*** Provided passage ***
# What is artistic style?

This project started with the challenge posed by this Kaggle competition. Essentially, I wanted to determine the likelihood that any two pieces of art were produced by the same person.

As a starting point, I looked at the now-famous “style transfer” paper. After reading this paper, I learned that its novelty comes from breaking down a piece of art into two separate components: content and style. Let’s dig a little deeper into how content and style are defined in the context of this paper.

#### Pretrained VGG Network

In the case of either content or style, the ideas in the paper come about from running an image through a GIANT neural net. They use the 19-layer VGG neural net. This network contains 16 convolutional layers, with 5 pooling operations mixed in, followed by 3 fully connected layers. It took me a long time to fully understand what was happening to the image at each stage of the network, so I drew this picture, with the sizes of the inputs and outputs of each layer labeled:

The style transfer paper makes a few modifications to this network, namely, they do not use any of the fully connected layers, and their pooling operations are average pooling instead of max pooling. For the purposes of defining the content difference and style difference between two images, we are only interested in 5 of the convolutional layers: conv1_1, conv2_1, conv3_1, conv4_1, and conv5_1. From now on, when we talk about the $l$th layer of the network, we mean conv$l$_1.
***
Required work =>
Using the passage on artistic style, answer:
(a) Into which two components does the style transfer paper break down a piece of art?
(b) How many convolutional layers does the VGG network contain?
(c) What kind of pooling does the style transfer paper use in place of max pooling?
Rely only on the passage on artistic style.
*** Given information ***
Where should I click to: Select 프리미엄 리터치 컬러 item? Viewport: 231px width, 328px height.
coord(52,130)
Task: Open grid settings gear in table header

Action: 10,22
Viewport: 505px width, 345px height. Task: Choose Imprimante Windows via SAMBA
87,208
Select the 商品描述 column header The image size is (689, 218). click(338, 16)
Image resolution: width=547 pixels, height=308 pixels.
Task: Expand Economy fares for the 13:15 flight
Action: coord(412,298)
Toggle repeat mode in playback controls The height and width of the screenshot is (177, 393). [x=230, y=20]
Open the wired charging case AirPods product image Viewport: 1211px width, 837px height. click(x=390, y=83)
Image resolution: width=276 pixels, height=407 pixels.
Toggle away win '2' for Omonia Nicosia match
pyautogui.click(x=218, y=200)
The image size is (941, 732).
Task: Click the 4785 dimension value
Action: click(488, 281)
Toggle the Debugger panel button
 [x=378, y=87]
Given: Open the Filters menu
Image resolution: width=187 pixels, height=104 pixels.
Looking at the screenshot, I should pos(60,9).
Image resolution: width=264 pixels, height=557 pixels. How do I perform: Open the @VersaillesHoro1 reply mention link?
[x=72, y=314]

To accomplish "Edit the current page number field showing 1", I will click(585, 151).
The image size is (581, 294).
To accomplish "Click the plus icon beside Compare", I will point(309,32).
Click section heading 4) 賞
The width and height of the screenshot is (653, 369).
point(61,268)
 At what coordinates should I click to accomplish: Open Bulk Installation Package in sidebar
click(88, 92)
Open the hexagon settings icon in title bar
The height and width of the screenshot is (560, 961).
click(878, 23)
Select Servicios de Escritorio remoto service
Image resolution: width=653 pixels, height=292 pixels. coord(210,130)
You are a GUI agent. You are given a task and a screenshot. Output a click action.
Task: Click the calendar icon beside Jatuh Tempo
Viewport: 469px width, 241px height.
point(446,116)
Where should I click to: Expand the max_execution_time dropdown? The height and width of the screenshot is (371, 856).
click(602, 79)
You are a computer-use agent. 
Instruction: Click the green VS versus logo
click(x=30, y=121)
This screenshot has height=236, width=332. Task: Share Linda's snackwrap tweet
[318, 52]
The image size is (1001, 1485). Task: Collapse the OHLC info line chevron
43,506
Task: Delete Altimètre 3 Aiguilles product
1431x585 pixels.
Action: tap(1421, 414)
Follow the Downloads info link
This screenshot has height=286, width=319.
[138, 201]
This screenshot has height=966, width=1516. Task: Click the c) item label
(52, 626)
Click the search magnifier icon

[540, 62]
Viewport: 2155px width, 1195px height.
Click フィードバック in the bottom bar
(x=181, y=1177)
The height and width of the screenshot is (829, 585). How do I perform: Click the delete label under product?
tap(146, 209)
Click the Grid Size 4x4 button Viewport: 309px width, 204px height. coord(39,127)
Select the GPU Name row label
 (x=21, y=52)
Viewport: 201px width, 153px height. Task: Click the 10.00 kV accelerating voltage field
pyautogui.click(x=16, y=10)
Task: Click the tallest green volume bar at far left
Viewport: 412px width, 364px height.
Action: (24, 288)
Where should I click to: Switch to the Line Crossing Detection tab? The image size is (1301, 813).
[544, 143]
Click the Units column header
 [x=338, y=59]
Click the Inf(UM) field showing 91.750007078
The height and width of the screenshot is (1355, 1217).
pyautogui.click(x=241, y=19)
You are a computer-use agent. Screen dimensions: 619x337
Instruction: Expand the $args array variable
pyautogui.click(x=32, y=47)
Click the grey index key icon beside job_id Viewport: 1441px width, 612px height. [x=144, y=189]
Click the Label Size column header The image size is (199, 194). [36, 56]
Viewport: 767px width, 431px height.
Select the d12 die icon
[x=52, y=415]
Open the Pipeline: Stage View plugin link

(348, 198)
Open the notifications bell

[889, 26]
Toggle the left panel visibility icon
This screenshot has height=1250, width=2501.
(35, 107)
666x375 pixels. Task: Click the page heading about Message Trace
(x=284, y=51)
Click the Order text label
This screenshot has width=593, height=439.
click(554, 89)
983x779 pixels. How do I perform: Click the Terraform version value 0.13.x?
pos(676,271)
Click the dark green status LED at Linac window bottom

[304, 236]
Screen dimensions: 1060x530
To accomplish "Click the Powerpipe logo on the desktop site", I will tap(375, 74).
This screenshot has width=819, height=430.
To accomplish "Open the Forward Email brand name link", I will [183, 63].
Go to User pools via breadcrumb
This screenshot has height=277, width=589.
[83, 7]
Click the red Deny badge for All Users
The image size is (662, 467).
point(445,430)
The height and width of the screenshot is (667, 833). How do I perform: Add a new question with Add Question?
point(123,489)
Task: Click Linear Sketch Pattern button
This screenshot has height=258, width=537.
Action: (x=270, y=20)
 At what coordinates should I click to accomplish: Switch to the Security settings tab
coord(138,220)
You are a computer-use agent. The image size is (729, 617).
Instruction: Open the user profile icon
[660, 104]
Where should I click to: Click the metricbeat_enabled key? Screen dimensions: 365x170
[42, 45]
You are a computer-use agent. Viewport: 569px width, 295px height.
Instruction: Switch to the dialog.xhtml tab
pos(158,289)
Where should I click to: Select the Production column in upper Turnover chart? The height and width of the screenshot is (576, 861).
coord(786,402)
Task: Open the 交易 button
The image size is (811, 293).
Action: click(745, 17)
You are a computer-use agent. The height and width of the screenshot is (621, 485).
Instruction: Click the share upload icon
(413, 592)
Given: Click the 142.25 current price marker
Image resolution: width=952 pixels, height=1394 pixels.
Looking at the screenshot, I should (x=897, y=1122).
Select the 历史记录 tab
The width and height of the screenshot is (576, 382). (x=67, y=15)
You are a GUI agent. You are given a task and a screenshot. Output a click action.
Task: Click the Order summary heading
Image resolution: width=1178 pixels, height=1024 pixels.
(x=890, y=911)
***
Complete output =>
(a) Content and style.
(b) 16.
(c) Average pooling.